Data to process Start Marker

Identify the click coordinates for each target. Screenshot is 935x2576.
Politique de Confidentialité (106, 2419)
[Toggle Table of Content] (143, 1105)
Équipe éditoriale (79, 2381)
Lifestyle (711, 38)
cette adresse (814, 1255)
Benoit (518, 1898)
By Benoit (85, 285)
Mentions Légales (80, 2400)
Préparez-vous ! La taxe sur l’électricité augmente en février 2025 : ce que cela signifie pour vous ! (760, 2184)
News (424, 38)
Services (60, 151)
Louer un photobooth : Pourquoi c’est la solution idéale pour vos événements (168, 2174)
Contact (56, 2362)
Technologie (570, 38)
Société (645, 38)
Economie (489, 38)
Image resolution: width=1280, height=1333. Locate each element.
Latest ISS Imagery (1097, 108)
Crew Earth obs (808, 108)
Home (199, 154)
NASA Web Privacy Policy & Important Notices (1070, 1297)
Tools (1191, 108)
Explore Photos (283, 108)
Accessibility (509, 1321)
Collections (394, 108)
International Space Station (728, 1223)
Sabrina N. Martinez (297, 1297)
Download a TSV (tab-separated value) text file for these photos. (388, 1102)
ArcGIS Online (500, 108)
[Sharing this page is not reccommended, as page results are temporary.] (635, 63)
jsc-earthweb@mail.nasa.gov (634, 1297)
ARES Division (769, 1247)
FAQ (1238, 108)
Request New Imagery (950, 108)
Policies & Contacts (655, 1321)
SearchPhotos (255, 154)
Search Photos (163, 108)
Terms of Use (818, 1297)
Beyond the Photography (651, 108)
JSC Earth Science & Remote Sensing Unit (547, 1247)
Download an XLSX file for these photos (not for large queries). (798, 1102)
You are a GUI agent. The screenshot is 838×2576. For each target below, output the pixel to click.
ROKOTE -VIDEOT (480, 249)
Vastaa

Data to process End Marker

- **Exercise prompt**: Copy, from the lines above, each one that holds "pour".

- **Solution for this task**:
Préparez-vous ! La taxe sur l’électricité augmente en février 2025 : ce que cela signifie pour vous ! (760, 2184)
Louer un photobooth : Pourquoi c’est la solution idéale pour vos événements (168, 2174)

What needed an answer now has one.